Let me tell you, the Pharisees were pretty angry by now. They were shouting. "We were not born into sin. We have one father, and that is God himself!"

"Well," said Jesus, "I know this: if God was your Father, you’d love me rather than hate me. Listen, how can I make this any plainer? God sent me here! Can’t you understand me? Am I speaking a foreign language? I’ll tell you right now who your father is, and you can’t deny it! The devil is your father; the evidence points to it. You do his work. He was a murderer from the beginning and has always been a liar. He invented the lie, and is a master at it, and you are his disciples!"

What About Me?

Suppose I had been there that day, what would I have said to Jesus. Could I have told him I loved him? Would it be the truth? Would my actions bear witness to my words? Knowing what I know now, I still find myself in the shoes of the Pharisee every now and then.

But there’s an answer for that. I can still get down on my knees and cry out to my brother Jesus and my Father in heaven, and ask for forgiveness. I can echo Paul’s words from Romans 8:15-16 (personalized): "For I have not received the spirit of bondage again to fear, but I have received the Spirit of adoption, whereby I cry, Abba, Father. The Spirit itself beareth witness with my spirit, that I am a child of God."

Did you catch that word "Abba"? It’s an Aramaic word that refers to a father, but in a very close, personal sense.
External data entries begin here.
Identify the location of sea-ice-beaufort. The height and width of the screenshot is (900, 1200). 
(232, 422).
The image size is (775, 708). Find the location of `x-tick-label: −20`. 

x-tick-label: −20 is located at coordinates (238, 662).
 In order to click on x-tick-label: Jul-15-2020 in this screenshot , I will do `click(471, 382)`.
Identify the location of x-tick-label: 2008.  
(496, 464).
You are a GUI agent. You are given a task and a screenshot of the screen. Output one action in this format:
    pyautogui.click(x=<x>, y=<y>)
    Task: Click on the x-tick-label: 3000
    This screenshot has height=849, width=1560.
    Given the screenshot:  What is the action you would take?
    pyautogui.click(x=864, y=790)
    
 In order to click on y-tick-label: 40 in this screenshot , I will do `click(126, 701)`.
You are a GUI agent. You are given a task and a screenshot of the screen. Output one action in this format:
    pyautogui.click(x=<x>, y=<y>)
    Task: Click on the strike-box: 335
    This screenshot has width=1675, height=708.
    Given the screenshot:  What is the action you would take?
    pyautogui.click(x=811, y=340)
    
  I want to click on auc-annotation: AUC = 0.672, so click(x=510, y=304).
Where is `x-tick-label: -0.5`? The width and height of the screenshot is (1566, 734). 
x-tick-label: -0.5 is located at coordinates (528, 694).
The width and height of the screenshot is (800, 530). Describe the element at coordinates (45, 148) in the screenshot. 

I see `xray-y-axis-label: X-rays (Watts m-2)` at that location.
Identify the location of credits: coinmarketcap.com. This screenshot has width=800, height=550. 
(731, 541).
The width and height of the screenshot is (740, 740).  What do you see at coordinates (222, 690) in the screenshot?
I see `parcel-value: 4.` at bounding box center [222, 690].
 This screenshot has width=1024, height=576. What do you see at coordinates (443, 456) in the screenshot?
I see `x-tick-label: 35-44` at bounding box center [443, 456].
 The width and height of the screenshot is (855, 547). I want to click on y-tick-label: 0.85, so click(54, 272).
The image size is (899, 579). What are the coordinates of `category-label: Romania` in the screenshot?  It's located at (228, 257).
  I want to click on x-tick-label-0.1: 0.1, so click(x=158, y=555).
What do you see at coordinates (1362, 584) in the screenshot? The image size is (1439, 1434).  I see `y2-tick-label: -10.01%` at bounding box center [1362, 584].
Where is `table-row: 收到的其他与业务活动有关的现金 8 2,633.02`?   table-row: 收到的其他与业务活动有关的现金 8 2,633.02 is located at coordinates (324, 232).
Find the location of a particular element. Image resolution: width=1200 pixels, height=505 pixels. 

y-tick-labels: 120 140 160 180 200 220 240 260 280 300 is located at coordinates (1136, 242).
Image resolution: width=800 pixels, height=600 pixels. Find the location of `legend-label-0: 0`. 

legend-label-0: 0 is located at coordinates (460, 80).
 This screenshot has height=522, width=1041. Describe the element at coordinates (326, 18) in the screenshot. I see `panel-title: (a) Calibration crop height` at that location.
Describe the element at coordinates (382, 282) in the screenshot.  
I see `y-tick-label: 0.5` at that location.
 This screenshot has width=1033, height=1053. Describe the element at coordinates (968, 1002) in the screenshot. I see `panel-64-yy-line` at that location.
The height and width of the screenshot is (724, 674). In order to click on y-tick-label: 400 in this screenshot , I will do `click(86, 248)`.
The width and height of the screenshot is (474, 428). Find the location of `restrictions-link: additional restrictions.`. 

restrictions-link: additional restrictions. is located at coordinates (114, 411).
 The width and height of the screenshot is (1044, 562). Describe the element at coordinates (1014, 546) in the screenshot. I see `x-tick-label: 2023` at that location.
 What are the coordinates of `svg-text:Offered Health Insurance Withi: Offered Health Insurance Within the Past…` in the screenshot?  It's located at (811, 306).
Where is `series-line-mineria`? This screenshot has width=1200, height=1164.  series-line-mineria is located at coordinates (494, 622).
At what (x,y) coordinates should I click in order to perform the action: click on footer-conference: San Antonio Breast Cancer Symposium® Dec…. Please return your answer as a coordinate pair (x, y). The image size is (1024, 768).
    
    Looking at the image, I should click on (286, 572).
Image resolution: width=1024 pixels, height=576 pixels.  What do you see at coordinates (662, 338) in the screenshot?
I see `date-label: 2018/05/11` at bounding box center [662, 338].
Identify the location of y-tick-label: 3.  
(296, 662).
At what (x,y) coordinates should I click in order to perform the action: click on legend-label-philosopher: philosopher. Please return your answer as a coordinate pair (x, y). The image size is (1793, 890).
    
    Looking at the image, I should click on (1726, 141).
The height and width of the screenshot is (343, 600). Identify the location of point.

Like Daddy.

Who’s my Daddy? I know the answer to that question.

What About You? Who’s Your Daddy?

There’s someone who’s waiting to be your daddy. He can be a better daddy to you than any earthly father could ever be. All you need to do is simply accept his son: Jesus.


Copyright © 2003 by Richard W. Webb
Published by SoaringSpiderSongs
All Rights Reserved


 

scripture

John 8:18-19 — [18] I am one that bear witness of myself, and the Father that sent me beareth witness of me. [19] Then said they unto him, Where is thy Father? Jesus answered, Ye neither know me, nor my Father: if ye had known me, ye should have known my Father also.

John 8:29 — And he that sent me is with me: the Father hath not left me alone; for I do always those things that please him.

John 8:33 — They answered him, We be Abraham’s seed, and were never in bondage to any man: how sayest thou, Ye shall be made free?.

John 8:44 — Ye are of your father the devil, and the lusts of your father ye will do. He was a murderer from the beginning, and abode not in the truth, because there is no truth in him. When he speaketh a lie, he speaketh of his own: for he is a liar, and the father of it.